Trump resserre son emprise sur le parti républicain

Publié le à Washington (AFP)

Donald Trump a réaffirmé mercredi sa profonde influence sur les républicains avec l'éviction de Liz Cheney, sa grande bête noire, des sommets de leur hiérarchie.

Cette élue conservatrice "n'a aucune personnalité et n'a rien à apporter de bon à notre vie politique ou à notre pays", a commenté l'ex-magnat de l'immobilier.

Dans un vote oral expédié en quelques minutes seulement, à huis clos, les 212 républicains de la Chambre des représentants ont évincé Liz Cheney de son poste de numéro trois du groupe parlementaire.

"Il y n'a pas eu beaucoup de voix" pour la soutenir, a affirmé aux journalistes un élu de Floride, Byron Donalds, favorable à son éviction.

"Je ferai tout ce qui est en mon pouvoir pour garantir que l'ancien président ne s'approche plus jamais du Bureau ovale", a réagi Liz Cheney, juste après le verdict.

"Le pays a besoin d'un parti républicain fort qui se fonde sur les principes fondamentaux du patriotisme, et je m'engage à garantir que cela soit de cette façon que le parti aille de l'avant", a insisté la fille de l'ancien vice-président Dick Cheney.

Sa faute aux yeux de Donald Trump? Dénoncer sans relâche le "grand mensonge" perpétré par le milliardaire lorsqu'il affirme, contre toute évidence, que la dernière élection présidentielle lui a été "volée". Et l'accuser d'avoir incité la violence des manifestants pro-Trump lors de l'assaut meurtrier du Capitole.
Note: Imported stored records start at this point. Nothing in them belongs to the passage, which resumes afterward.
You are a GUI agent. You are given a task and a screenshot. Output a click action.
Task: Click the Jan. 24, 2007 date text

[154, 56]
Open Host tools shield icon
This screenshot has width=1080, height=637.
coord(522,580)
- Réunion à la Maison Blanche -

Dans une journée à l'agenda politique chargé, Joe Biden a reçu peu après, pour la première fois à la Maison Blanche, les quatre chefs du Congrès: les démocrates Nancy Pelosi, présidente de la Chambre, et Chuck Schumer, chef de la majorité au Sénat, ainsi que les républicains Kevin McCarthy, à la tête de la minorité à la Chambre, et Mitch McConnell, numéro un des républicains au Sénat.

Sénateur pendant près de quatre décennies, Joe Biden a affirmé vouloir travailler aussi avec ses opposants, en ouverture de cette réunion apparemment moins tendue que les rencontres électriques passées entre les chefs démocrates et Donald Trump.

"Nous allons voir si nous pouvons trouver un consensus", a déclaré le 46e président des Etats-Unis.

"Nous allons beaucoup parler des infrastructures", a-t-il ajouté, au moment où son vaste plan d'investissement dans les infrastructures, de 2.000 milliards de dollars, fait encore l'objet d'âpres et longues négociations en coulisses au Congrès.

- "Culte de la personnalité" -

A coups de communiqués incendiaires, l'ex-président républicain a largement pesé dans l'éviction de Liz Cheney, "une imbécile".

L'élue du Wyoming était apparue ces derniers jours résignée à perdre sa place de numéro trois du parti à la Chambre. Mais non sans exhorter les républicains à tourner le dos "au culte de la personnalité Trump".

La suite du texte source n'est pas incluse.